I called Ramsay that night. (It was midafternoon back in Andiquar.) When I told him that Robin had lost four yachts, and that the yachts had been purchased apparently for the specific purpose of being taken out and abandoned, he literally gasped. “Are you sure?”

“Absolutely.”

“Why, Chase? Why would he do that?”

“I don't know.”

“But you have a theory?”

“Yes. They had to be part of an experiment.”

“What kind of experiment?”

“Probably something connected with his ideas about alternate universes.” I had a hard time delivering that line, but he was delighted with it.

“Can you spell it out a little bit?”

“Okay, look: I'm guessing. And I don't want to be quoted.”

“That's fine. Consider yourself a reliable source.”

“Not in this life, kid. But I think, and again I've nothing to back this up, I think he wanted to send the yachts into one of these alternate universes he was always talking about. And either he succeeded-”

“Or they were blowing up.” He shook his head.
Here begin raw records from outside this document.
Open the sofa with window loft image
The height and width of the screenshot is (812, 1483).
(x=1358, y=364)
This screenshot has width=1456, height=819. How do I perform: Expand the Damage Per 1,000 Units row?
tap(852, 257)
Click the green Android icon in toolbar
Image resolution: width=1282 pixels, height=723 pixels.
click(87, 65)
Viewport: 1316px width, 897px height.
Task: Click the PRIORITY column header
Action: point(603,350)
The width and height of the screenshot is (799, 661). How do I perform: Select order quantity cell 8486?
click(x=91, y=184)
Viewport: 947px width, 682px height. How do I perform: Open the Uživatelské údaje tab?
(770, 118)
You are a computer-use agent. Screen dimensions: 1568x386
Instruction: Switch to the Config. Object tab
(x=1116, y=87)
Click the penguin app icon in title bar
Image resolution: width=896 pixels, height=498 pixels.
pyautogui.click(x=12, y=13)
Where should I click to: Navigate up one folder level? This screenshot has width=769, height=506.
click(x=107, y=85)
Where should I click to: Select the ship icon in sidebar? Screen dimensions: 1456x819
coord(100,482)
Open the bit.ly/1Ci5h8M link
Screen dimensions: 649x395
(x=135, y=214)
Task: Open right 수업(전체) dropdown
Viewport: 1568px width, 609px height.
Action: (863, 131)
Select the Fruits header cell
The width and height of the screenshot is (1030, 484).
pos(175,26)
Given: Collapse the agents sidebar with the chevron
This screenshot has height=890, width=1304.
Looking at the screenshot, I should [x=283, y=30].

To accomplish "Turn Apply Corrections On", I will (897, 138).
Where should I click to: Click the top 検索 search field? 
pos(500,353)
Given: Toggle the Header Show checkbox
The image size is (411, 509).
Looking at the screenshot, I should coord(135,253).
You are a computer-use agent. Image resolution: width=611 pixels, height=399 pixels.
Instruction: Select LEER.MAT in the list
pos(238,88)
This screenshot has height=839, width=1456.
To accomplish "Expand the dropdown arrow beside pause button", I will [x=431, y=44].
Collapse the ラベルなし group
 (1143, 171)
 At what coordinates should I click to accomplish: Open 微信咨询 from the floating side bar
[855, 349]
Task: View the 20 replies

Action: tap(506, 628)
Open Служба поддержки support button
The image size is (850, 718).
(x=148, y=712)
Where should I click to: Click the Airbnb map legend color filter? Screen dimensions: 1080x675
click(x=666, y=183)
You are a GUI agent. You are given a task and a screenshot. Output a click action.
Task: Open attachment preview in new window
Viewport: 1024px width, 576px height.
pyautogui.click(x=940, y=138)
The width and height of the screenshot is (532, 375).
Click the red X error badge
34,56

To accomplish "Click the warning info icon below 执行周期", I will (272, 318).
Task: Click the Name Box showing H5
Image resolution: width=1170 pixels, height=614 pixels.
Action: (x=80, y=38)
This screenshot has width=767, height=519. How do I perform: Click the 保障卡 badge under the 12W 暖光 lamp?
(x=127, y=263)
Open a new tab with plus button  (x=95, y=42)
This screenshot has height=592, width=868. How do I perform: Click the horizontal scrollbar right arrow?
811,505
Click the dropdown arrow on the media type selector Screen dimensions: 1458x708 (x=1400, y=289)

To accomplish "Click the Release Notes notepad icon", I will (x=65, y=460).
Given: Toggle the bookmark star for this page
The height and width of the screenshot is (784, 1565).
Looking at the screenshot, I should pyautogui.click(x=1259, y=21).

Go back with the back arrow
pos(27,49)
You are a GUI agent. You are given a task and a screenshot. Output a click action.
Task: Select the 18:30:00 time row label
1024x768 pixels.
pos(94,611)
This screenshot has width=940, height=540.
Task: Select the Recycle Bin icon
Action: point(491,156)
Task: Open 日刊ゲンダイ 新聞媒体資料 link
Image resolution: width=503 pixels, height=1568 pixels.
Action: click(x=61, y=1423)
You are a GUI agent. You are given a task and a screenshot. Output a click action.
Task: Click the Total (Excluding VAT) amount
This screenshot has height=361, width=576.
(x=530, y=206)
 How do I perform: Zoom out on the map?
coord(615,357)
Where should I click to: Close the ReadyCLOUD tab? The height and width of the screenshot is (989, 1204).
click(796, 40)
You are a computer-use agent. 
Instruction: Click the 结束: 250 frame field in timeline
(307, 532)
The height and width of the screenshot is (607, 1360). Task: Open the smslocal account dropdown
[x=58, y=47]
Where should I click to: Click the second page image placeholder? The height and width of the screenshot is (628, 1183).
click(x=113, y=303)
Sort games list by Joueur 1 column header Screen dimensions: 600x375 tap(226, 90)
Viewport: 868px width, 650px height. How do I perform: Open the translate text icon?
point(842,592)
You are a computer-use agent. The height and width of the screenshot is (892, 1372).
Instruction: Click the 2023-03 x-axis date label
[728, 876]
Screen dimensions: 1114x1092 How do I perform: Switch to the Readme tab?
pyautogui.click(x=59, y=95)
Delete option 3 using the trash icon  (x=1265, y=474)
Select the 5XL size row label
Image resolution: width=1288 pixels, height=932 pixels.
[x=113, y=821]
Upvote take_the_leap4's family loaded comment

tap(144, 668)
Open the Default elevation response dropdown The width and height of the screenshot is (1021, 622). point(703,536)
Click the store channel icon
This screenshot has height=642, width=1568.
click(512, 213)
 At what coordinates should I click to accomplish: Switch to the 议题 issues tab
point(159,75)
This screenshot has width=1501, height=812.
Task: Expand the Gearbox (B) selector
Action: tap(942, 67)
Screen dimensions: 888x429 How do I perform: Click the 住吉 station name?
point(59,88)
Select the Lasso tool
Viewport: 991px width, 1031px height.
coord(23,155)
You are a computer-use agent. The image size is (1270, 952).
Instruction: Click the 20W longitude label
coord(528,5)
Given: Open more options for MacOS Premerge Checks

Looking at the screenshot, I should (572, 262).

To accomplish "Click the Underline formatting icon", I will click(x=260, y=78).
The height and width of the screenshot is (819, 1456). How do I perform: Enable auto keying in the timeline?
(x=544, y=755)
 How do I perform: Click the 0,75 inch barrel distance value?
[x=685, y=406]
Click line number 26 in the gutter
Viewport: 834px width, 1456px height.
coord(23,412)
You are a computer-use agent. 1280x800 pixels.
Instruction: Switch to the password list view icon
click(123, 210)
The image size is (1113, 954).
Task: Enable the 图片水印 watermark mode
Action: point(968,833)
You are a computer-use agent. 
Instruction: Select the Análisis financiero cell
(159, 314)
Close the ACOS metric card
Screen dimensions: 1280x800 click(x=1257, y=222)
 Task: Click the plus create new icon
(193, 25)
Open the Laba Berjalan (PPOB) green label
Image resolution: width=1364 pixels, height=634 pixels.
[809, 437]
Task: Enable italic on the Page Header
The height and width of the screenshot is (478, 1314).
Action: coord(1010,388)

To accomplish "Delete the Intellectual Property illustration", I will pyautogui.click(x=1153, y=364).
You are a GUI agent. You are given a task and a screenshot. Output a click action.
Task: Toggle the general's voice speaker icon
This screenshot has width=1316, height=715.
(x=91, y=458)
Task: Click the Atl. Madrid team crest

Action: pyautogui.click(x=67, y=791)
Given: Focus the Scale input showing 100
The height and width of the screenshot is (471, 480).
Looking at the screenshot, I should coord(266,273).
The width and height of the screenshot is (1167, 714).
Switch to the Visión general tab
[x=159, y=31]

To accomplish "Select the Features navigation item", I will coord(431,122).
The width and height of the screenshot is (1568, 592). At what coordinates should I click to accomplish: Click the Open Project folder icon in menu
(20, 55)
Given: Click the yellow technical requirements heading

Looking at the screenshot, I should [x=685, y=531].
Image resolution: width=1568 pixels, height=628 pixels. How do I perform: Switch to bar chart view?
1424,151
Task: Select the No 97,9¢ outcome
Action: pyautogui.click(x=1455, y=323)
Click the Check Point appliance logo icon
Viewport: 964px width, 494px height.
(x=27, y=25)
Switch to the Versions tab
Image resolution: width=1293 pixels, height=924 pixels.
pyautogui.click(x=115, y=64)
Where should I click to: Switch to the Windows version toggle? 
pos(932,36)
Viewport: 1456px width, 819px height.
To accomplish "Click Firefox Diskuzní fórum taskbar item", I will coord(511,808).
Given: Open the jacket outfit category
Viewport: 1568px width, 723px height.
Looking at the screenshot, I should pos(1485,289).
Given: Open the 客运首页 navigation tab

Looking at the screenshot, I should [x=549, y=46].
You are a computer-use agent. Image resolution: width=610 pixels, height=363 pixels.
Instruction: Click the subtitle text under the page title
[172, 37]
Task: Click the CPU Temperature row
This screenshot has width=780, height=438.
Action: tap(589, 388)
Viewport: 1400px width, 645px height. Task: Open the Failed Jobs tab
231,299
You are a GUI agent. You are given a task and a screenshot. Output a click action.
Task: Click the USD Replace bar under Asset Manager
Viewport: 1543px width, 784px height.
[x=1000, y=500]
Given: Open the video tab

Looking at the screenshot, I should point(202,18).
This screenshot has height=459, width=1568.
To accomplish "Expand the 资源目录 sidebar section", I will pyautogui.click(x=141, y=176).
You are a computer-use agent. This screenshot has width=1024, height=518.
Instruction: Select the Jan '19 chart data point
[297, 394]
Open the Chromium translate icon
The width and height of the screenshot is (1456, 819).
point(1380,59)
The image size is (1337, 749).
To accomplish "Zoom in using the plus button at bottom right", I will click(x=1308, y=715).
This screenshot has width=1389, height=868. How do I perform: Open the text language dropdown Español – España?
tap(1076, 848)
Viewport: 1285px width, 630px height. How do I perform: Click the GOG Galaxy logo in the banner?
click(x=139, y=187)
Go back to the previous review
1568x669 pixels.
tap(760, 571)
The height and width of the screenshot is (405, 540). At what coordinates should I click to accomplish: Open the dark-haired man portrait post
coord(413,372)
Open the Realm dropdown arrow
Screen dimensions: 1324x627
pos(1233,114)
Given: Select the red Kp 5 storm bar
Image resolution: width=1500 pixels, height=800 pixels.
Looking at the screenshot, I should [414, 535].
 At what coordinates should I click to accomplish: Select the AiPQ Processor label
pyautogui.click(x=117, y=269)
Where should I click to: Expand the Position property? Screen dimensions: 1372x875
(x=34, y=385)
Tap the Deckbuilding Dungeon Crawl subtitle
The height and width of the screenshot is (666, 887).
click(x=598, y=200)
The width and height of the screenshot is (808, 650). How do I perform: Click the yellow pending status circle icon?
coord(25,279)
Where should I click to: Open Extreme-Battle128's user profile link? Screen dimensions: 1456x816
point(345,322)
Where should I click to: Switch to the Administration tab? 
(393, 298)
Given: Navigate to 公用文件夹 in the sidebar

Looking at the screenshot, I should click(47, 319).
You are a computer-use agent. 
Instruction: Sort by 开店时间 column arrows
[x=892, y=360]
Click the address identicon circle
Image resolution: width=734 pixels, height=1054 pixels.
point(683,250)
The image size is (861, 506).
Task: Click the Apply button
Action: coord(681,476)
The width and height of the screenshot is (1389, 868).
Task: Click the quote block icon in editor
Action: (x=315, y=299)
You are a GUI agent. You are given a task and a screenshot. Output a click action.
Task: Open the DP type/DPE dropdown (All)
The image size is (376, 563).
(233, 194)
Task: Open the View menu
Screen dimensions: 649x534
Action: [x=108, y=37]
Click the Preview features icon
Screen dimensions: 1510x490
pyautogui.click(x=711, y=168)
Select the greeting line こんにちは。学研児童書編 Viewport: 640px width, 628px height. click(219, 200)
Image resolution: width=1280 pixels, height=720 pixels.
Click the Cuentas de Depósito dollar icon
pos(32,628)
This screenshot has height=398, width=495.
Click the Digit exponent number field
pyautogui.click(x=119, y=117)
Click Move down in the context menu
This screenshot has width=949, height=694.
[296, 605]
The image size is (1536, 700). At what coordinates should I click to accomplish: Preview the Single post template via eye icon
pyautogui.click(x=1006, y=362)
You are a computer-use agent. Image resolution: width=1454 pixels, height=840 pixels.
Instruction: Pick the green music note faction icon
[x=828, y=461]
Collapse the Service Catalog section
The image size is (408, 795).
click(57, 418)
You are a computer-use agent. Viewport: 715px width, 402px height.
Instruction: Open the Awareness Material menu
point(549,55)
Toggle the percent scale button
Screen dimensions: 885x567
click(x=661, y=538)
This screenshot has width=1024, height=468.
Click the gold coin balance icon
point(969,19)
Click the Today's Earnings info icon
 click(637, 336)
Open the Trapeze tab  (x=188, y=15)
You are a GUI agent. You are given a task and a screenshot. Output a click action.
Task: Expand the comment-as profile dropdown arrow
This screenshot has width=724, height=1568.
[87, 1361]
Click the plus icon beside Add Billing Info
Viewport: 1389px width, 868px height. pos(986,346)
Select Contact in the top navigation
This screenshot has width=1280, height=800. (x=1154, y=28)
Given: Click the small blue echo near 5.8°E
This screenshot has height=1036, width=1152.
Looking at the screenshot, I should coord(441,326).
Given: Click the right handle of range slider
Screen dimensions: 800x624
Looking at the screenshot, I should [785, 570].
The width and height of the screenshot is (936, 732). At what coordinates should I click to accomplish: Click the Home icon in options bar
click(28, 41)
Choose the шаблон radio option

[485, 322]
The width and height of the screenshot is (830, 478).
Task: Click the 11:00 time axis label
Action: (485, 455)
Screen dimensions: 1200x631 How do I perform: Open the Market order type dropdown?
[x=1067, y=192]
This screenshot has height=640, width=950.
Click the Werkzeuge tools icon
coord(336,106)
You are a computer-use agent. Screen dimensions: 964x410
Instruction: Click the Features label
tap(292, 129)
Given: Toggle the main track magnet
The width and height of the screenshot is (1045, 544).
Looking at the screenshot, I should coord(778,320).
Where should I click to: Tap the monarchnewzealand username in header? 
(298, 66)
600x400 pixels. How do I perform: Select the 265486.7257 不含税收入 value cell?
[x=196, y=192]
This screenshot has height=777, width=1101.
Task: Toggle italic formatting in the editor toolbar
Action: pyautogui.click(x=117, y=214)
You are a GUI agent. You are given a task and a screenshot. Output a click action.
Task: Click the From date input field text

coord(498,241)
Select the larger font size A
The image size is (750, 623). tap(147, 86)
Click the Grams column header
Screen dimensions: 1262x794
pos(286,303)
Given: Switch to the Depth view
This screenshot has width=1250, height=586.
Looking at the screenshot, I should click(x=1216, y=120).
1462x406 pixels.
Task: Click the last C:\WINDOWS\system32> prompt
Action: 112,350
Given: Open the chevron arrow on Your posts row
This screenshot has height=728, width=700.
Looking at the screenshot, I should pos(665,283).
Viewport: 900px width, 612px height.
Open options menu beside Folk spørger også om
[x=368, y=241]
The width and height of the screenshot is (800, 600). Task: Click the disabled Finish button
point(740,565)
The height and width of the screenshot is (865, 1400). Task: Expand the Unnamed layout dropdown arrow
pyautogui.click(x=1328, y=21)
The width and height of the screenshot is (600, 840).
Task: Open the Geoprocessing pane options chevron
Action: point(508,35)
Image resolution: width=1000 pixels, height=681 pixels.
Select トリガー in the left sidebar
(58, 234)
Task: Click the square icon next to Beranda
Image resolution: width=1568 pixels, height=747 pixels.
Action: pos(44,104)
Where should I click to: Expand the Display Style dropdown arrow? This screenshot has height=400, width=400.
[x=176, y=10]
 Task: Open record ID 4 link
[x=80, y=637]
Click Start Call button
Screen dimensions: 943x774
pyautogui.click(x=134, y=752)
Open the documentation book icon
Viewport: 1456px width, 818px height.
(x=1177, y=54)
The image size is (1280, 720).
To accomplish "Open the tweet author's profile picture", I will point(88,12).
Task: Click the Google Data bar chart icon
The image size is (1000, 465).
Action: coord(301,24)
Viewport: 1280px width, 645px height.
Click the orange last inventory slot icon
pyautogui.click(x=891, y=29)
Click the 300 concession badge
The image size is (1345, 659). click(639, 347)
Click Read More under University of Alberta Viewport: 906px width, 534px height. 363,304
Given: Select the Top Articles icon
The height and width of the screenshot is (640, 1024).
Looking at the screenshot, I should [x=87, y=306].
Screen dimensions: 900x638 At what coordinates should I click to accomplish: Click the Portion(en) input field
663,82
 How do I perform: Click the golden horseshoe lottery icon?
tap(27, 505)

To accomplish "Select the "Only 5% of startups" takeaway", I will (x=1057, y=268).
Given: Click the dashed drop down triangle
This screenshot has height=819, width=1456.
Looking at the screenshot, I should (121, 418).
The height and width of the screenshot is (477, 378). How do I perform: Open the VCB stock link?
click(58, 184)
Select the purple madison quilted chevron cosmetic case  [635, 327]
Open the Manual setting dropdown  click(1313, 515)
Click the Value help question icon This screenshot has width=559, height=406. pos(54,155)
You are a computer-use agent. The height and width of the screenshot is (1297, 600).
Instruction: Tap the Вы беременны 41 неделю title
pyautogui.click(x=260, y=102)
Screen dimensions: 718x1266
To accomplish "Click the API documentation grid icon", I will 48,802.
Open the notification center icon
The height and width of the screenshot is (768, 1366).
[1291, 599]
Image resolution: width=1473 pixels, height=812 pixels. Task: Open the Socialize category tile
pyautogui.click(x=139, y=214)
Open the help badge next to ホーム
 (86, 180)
Wrote something on a pad. “You really think that's what he was trying to do?”

Hmm. What did I really think? The truth was, I couldn't imagine what else he might have been up to. “I wish,” I told him, “that we could go out wherever it was he'd taken them. And see whether they're still there.”

“I assume there's no way to do that?”

“None that I can imagine, Jack.”

I went back and looked at the news accounts from the quake. It was Rimway's worst natural disaster, in terms of fatalities, in modern history, and the second worst anywhere in the Confederacy.

Tens of thousands died, in an era when that wasn't supposed to happen. But somehow the pending quake, which would be an 8.0, escaped the notice of the monitors and came without warning. The inhabitants knew they were in a danger zone, but even though the temblors shook the area regularly, everyone had been assured that the technology would detect a major event well in advance. There'd be plenty of time to clear out.

It hadn't happened that way. The earthquake had occurred with almost no warning. Worse, it had been near the surface, and it had triggered tsunamis that killed several thousand more in the immediate aftermath. The visual record was horrifying: people screaming and running while buildings collapsed and fires erupted. And finally, the waves.

When it was over, when the medical teams had gone home and the funerals had been completed and the technicians had made their explanations, the stories of individual acts of heroism began to emerge. The names of many who'd risked, and sometimes lost, their lives to help others would forever remain unknown. But not all. And among those who stood out was Eliot Cermak. He brought my kids out. Right through the fire. Threw a blanket over them and got them clear of that place. I thank God he was there.

A young woman described how he'd gotten her out of a burning building. A man who lived adjacent to him watched as he stood directing terrified victims onto higher ground. Ultimately, like Robin, Cermak had vanished.

I called Alex and described what I'd heard and seen.

“Where exactly was he,” he asked me, “when it happened?”

“Caton Ferry.”

“Caton Ferry-”

“It was in the middle of the quake. On the ocean. Just northwest of Kolandra.”

“Okay.” There was a long pause. “You want me to go there?”

“I think it would be a good idea. They have some sort of memorial for Cermak. Let's see what else we can learn.”